(Exercise description) Change "Identify the location of" to "Find the position of" everywhere in the data below, and leave every other word as it is.

Stored data:
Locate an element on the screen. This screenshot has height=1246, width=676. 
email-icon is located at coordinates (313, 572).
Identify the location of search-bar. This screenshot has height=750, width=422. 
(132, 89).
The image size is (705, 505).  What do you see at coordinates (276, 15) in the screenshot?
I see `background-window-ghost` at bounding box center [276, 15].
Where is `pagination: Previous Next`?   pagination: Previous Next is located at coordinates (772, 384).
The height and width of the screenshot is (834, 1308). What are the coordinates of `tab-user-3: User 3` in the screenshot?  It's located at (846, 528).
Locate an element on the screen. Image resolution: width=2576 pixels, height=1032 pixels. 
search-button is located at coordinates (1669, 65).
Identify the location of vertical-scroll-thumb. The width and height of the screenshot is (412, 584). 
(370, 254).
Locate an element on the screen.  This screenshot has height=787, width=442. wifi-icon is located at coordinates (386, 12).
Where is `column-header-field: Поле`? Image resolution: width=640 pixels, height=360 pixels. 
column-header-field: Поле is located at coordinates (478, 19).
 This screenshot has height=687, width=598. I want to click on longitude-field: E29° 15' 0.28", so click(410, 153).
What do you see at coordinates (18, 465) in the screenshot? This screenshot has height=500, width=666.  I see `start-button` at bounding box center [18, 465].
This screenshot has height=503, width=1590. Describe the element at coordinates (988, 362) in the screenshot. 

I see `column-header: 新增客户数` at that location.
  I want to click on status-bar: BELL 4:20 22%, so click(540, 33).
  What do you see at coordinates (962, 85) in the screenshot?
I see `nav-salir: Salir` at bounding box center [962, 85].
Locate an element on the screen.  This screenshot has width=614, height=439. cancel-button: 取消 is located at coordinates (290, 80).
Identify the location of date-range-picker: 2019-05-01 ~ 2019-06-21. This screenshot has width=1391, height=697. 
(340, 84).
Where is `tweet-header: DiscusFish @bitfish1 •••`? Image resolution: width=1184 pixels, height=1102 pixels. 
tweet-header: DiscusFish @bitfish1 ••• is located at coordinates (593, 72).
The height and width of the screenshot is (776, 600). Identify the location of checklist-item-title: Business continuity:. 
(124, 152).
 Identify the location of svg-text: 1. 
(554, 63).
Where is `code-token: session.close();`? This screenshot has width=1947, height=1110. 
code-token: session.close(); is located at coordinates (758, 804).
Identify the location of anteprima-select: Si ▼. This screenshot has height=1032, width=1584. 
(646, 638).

(Your response)
Locate an element on the screen. This screenshot has height=1246, width=676. 
email-icon is located at coordinates (313, 572).
Find the position of search-bar. This screenshot has height=750, width=422. 
(132, 89).
The image size is (705, 505).  What do you see at coordinates (276, 15) in the screenshot?
I see `background-window-ghost` at bounding box center [276, 15].
Where is `pagination: Previous Next`?   pagination: Previous Next is located at coordinates (772, 384).
The height and width of the screenshot is (834, 1308). What are the coordinates of `tab-user-3: User 3` in the screenshot?  It's located at (846, 528).
Locate an element on the screen. Image resolution: width=2576 pixels, height=1032 pixels. 
search-button is located at coordinates (1669, 65).
Find the position of vertical-scroll-thumb. The width and height of the screenshot is (412, 584). 
(370, 254).
Locate an element on the screen.  This screenshot has height=787, width=442. wifi-icon is located at coordinates (386, 12).
Where is `column-header-field: Поле`? Image resolution: width=640 pixels, height=360 pixels. 
column-header-field: Поле is located at coordinates (478, 19).
 This screenshot has height=687, width=598. I want to click on longitude-field: E29° 15' 0.28", so click(410, 153).
What do you see at coordinates (18, 465) in the screenshot? This screenshot has height=500, width=666.  I see `start-button` at bounding box center [18, 465].
This screenshot has height=503, width=1590. Describe the element at coordinates (988, 362) in the screenshot. 

I see `column-header: 新增客户数` at that location.
  I want to click on status-bar: BELL 4:20 22%, so click(540, 33).
  What do you see at coordinates (962, 85) in the screenshot?
I see `nav-salir: Salir` at bounding box center [962, 85].
Locate an element on the screen.  This screenshot has width=614, height=439. cancel-button: 取消 is located at coordinates (290, 80).
Find the position of date-range-picker: 2019-05-01 ~ 2019-06-21. This screenshot has width=1391, height=697. 
(340, 84).
Where is `tweet-header: DiscusFish @bitfish1 •••`? Image resolution: width=1184 pixels, height=1102 pixels. 
tweet-header: DiscusFish @bitfish1 ••• is located at coordinates (593, 72).
The height and width of the screenshot is (776, 600). Find the position of checklist-item-title: Business continuity:. 
(124, 152).
 Find the position of svg-text: 1. 
(554, 63).
Where is `code-token: session.close();`? This screenshot has width=1947, height=1110. 
code-token: session.close(); is located at coordinates (758, 804).
Find the position of anteprima-select: Si ▼. This screenshot has height=1032, width=1584. 
(646, 638).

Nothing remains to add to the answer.